I will make a guess though, that bluez has changed so much that this module (as written) will no longer work with it.

If you have any ideas on how to get this to compile, I will give it one last shot - otherwise, it looks like time to abandon the whole idea of bluetooth on this machine.

----------

## Ant P.

I made an attempt at trying to fix the source to compile, but it's too far beyond my C ability. It spewed a lot more errors than shown there (I'm using kernel 5.0 and gcc9).

In my experience any cheap USB BT dongle will work just as well, it's not worth putting much effort into getting this working.

----------

## curmudgeon

 *Ant P. wrote:*   

> I made an attempt at trying to fix the source to compile, but it's too far beyond my C ability. It spewed a lot more errors than shown there (I'm using kernel 5.0 and gcc9).
> 
> In my experience any cheap USB BT dongle will work just as well, it's not worth putting much effort into getting this working.

 

I agree with your assessment. Thanks again for your efforts on this.

----------

## DaggyStyle

I'm intrigued, what is the vid and did of the device? e.g. lspci -n -s "02:00.1"

EDIT:

take a look at this: https://github.com/loimu/rtbth-dkms

----------

## curmudgeon

 *DaggyStyle wrote:*   

> I'm intrigued, what is the vid and did of the device? e.g. lspci -n -s "02:00.1"
> 
> EDIT:
> 
> take a look at this: https://github.com/loimu/rtbth-dkms

 

Oops, didn't see that at the time. Okay, I will take one more look at this (since it appears that someone actually maintains this, with a release just last year). :) I have compiled and installed the module, but I still can't see the device.

```

$ lspci -n -s "02:00.1" -v

02:00.1 0d11: 1814:3298

        Subsystem: 103c:18ec

        Flags: bus master, fast devsel, latency 0, IRQ 34

        Memory at f0a00000 (32-bit, non-prefetchable) [size=64K]

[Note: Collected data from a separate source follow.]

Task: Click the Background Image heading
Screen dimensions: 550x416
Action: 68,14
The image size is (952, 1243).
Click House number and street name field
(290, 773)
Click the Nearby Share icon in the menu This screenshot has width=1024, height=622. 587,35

        Capabilities: [40] Power Management version 3

        Capabilities: [50] MSI: Enable- Count=1/32 Maskable- 64bit+

        Capabilities: [70] Express Endpoint, MSI 00

        Capabilities: [100] Advanced Error Reporting

        Capabilities: [140] Device Serial Number 00-00-1e-5f-77-e6-77-3c

        Kernel driver in use: rtbt

        Kernel modules: rtbth

```

The startup messages (from dmesg) remain the same as before.

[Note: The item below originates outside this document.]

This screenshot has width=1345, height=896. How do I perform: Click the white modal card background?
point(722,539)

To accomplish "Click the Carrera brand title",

I see this when I load the module:

```

Jun 15 09:43:34 system kernel: rtbth: loading out-of-tree module taints kernel.

Jun 15 09:43:34 system kernel: Bluetooth: RTBT_Tb: vendor=0x1814, device=0x3298

Jun 15 09:43:34 system kernel: Bluetooth: RTBT_Tb: vendor=0x0, device=0x0

Jun 15 09:43:34 system kernel: Bluetooth: DynamicAlloc pci_device_id table at 0x00000000c5386990 with size 64

Jun 15 09:43:34 system kernel: Bluetooth: RTBT_Tb: vendor=0x1814, device=0x3298

Jun 15 09:43:34 system kernel: Bluetooth: Convert: vendor=0x1814, device=0x3298

Jun 15 09:43:34 system kernel: Bluetooth: RTBT_Tb: vendor=0x0, device=0x0

Jun 15 09:43:34 system kernel: Bluetooth: pci_device_id: vendor=0x1814, device=0x3298

Jun 15 09:43:34 system kernel: Bluetooth: rtbt_pci_probe(): PCI Dev(0000:02:00.1) get resource at 0xf0a00000,VA 0xffffc900009a0000,IRQ 34.

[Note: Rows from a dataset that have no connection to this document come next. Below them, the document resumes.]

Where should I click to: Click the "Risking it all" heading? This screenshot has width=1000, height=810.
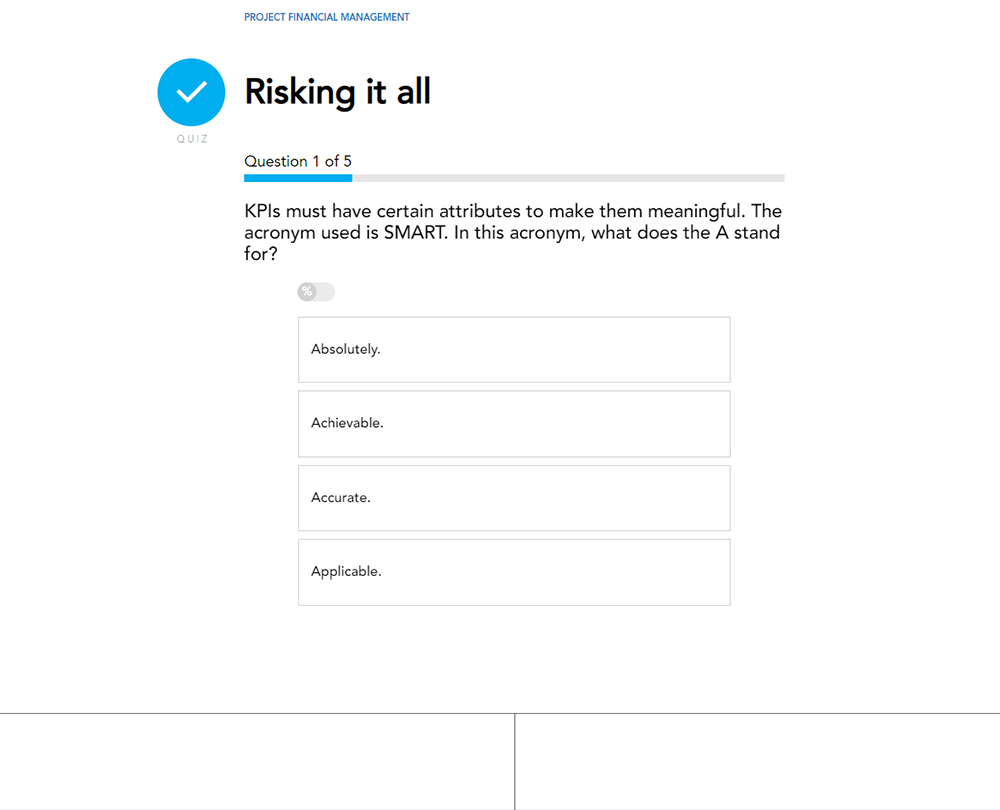(338, 92)
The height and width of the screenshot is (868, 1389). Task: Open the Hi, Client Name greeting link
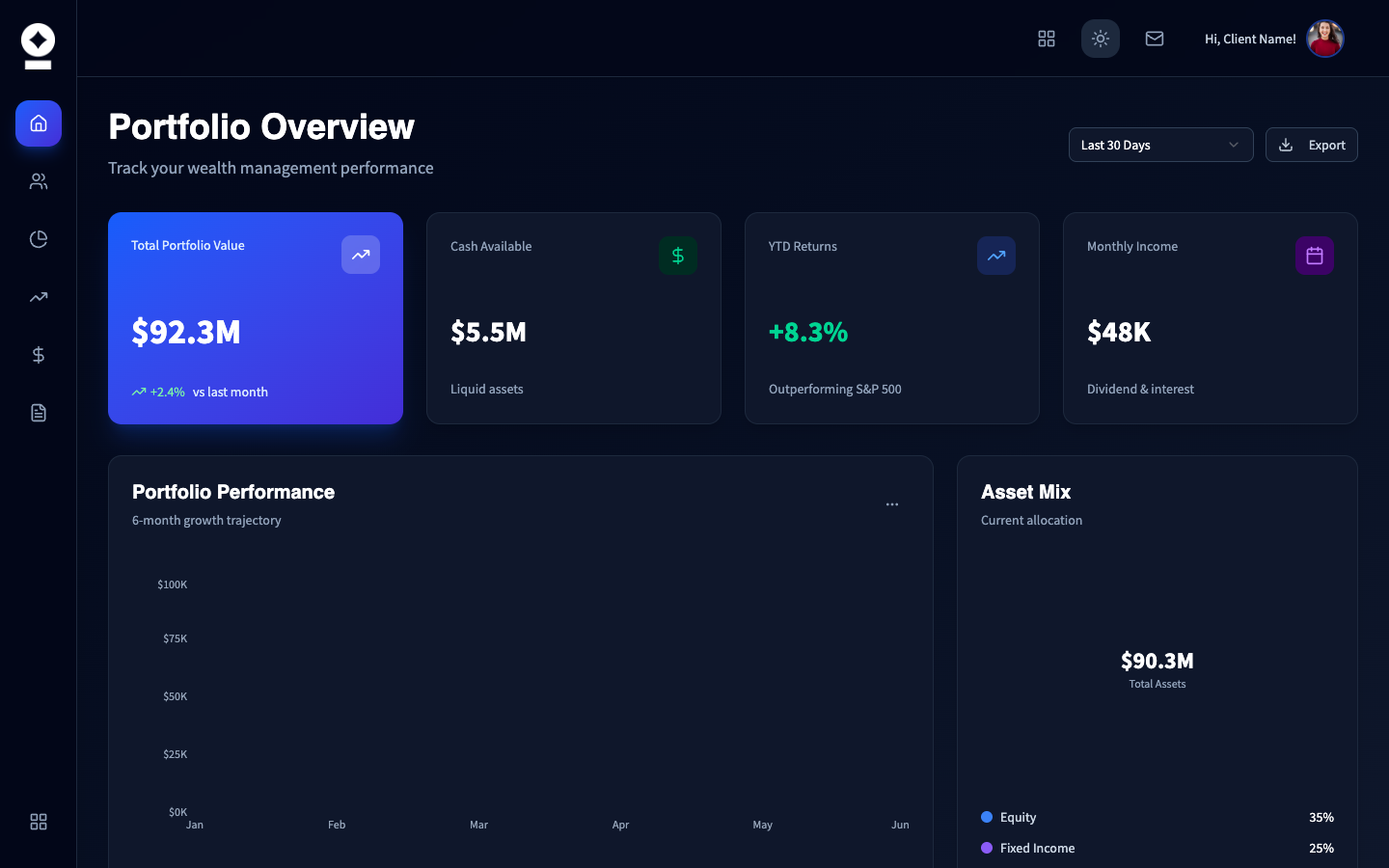pos(1250,39)
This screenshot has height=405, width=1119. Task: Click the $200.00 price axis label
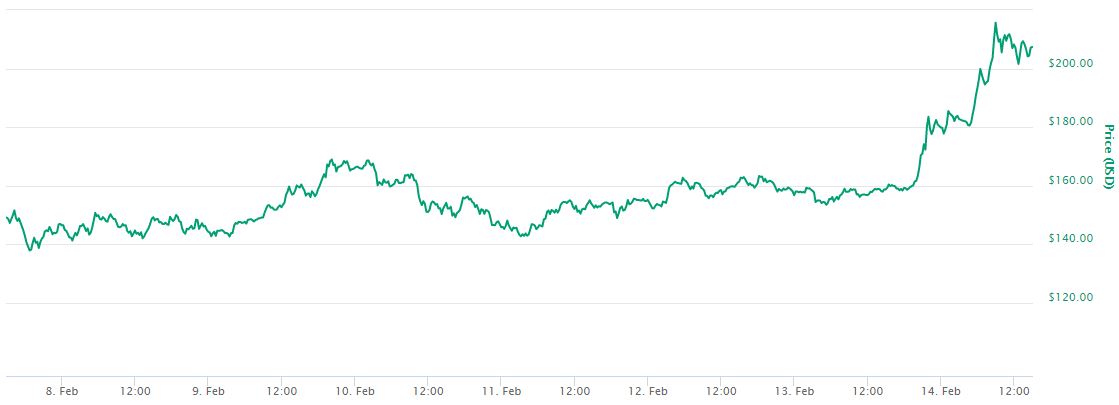click(1068, 63)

Jun 15 09:43:34 system kernel: Bluetooth: call dev_ops->dev_ctrl_init!

Jun 15 09:43:34 system kernel: Bluetooth: call dev_ops->dev_resource_init!

Jun 15 09:43:34 system kernel: RX_Base_PTR0(0x180)= 0xbb171000

Jun 15 09:43:34 system kernel: RX_Base_PTR1(0x190)= 0x280

```

And this (as before) when I start the daemon:

```

Jun 15 09:59:15 system bluetoothd[3139]: Bluetooth daemon 5.50

Jun 15 09:59:15 system bluetoothd[3139]: Starting SDP server

Jun 15 09:59:15 system bluetoothd[3139]: kernel lacks bnep-protocol support

Jun 15 09:59:15 system bluetoothd[3139]: System does not support network plugin

Jun 15 09:59:15 system bluetoothd[3139]: Bluetooth management interface 1.14 initialized

```

And the agent still can't find the controller.

```

# bluetoothctl 

Agent registered

[bluetooth]# list

[bluetooth]# devices

No default controller available

```

----------